21. The appellant sought to justify the act of attempted defilement stating that he was being true to some cultural practice of early marriage in his submissions before the court, as follows:“[T]he appellant is being punished for following norms of his community, the nomads, for who the man is the master of the home and where the girl child is married at a young age to a man who is old enough to be her father, or even older.The law in Kenya does not allow a person under eighteen (18) years of age to engage in consensual sex but who has the right to interfere in the conduct of such communities whose tradition and practices have been going on for years and years, furthermore if it were not for the advancement of civilization these practices would go on forever untouched.”

22. The Court appreciates the feeling of dismay that a culturalist way feel about the criminalization of a cultural act. But the act in question here is the sexual defilement of a child by early marriage. It is exactly for such kind of conduct that the offence against defilement is prescribed by early marriage. A child is a child in any culture and she/he ought to be protected from violence, sexual, physical or psychological that may acre from any cultural practices and attitudes. This decision may help educate the accused and others of his cultural persuasion, if any truly exist today.

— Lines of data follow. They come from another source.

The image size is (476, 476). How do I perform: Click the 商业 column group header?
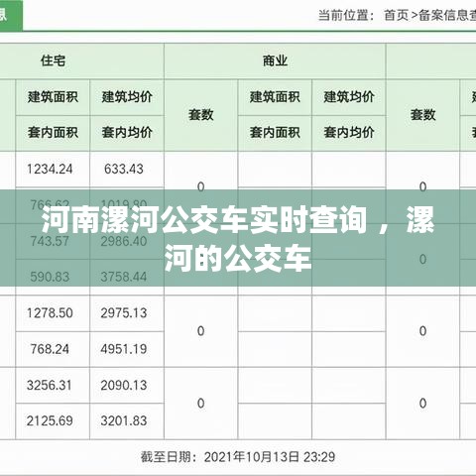point(275,60)
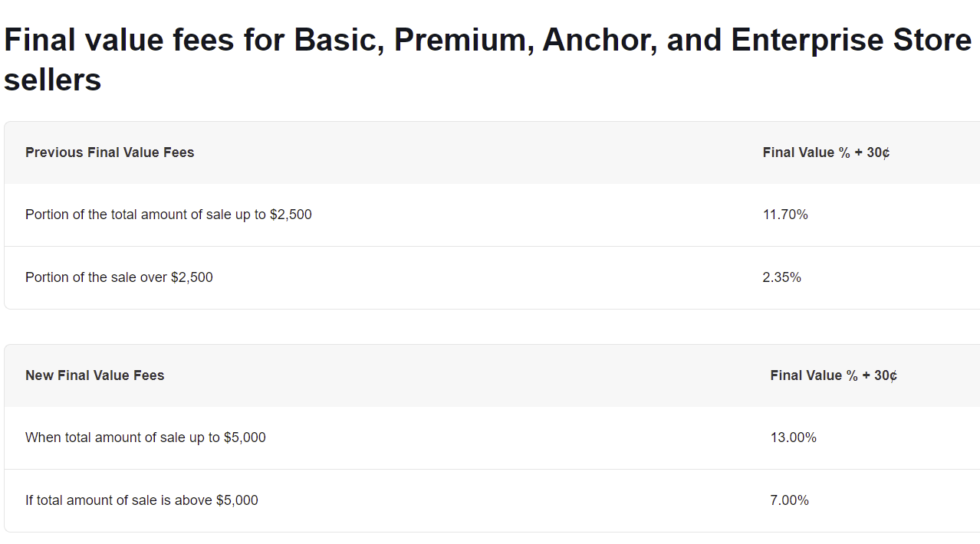This screenshot has height=544, width=980.
Task: Click the second table's 'Final Value % + 30¢' header
Action: point(834,375)
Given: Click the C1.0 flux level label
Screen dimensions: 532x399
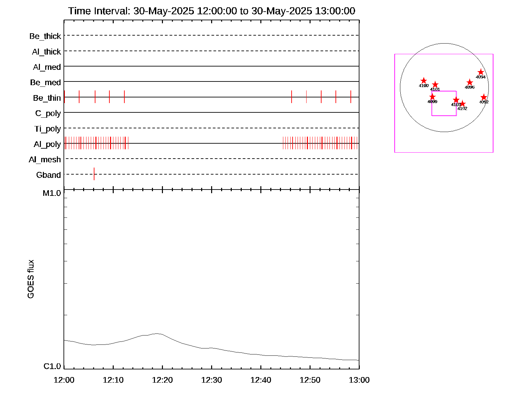Looking at the screenshot, I should pyautogui.click(x=52, y=366).
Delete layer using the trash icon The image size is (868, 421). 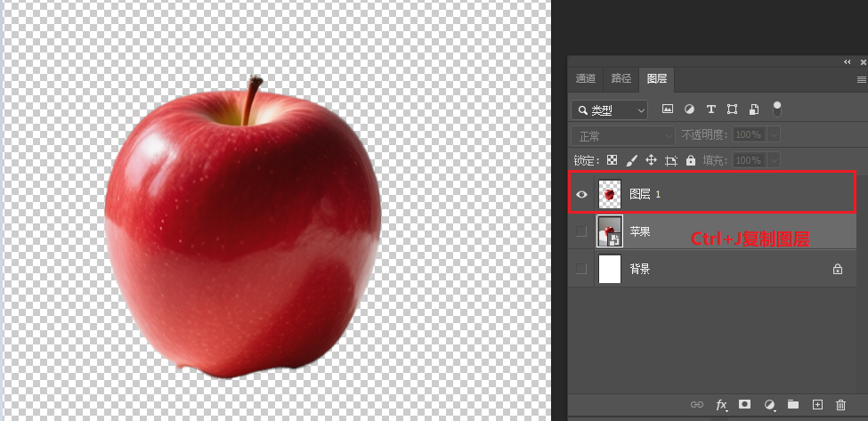click(x=840, y=405)
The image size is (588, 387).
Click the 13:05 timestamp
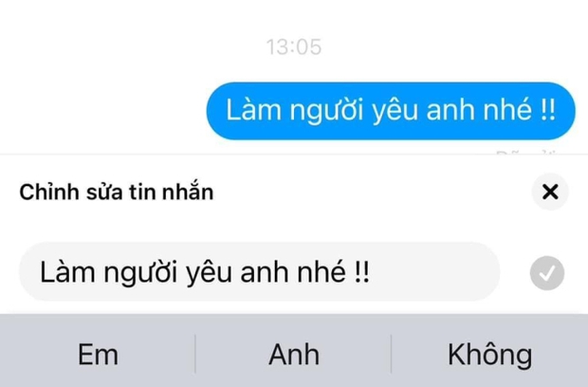[294, 47]
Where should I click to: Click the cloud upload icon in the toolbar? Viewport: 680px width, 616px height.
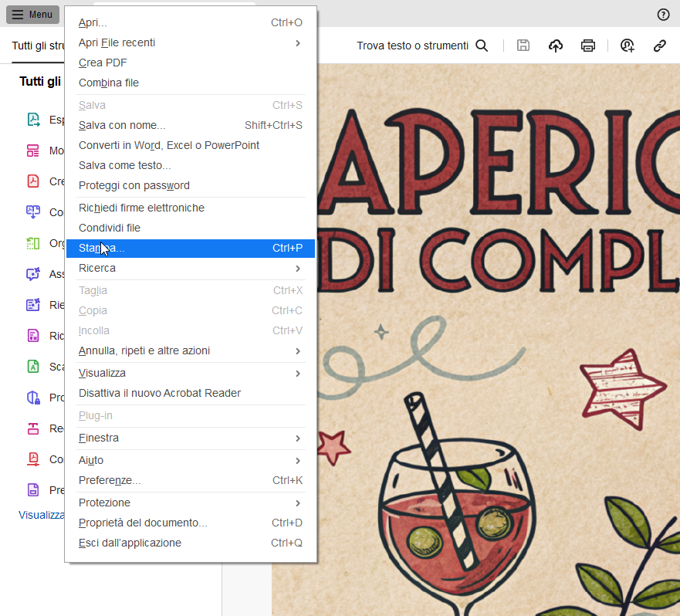(x=556, y=46)
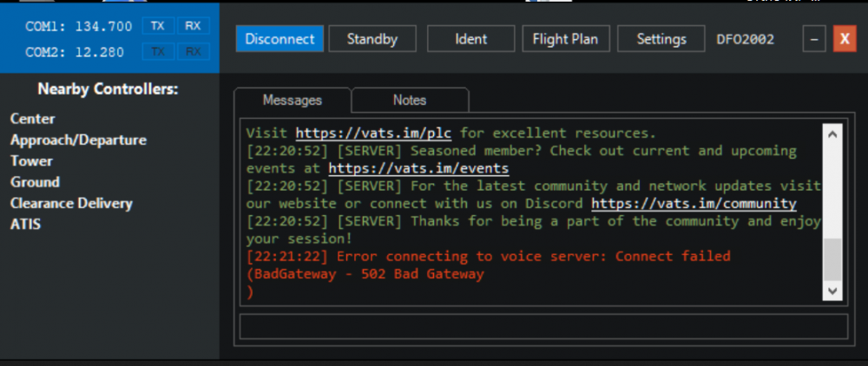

23. The disgusting aspect of the case is that the accused the child’s uncle who should have at all times the child’s best interest, which cannot lie in her early marriage to himself denying her the dignity to grow and develop as an independent human being. It matters not that the child in her innocence is wallowing in love with the accused!

ORDERS 24. Accordingly, for the reasons set out above, the court finds no merit in the appeal by the appellant from conviction and sentence for the offence of attempted defilement contrary to Section 9(1) as read with 9(2) of the Sexual Offences Act, and the appeal is dismissed.

25. However, the sentence shall commence on 23/2/2019 when the accused was arrested awaiting his trial.Orders accordingly.

DATED AND DELIVERED ON 28TH DAY OF APRIL, 2022EDWARD M. MURIITHIJUDGEAppearancesAppellant in personMs. Nandwa, Prosecution Counsel for the DPP.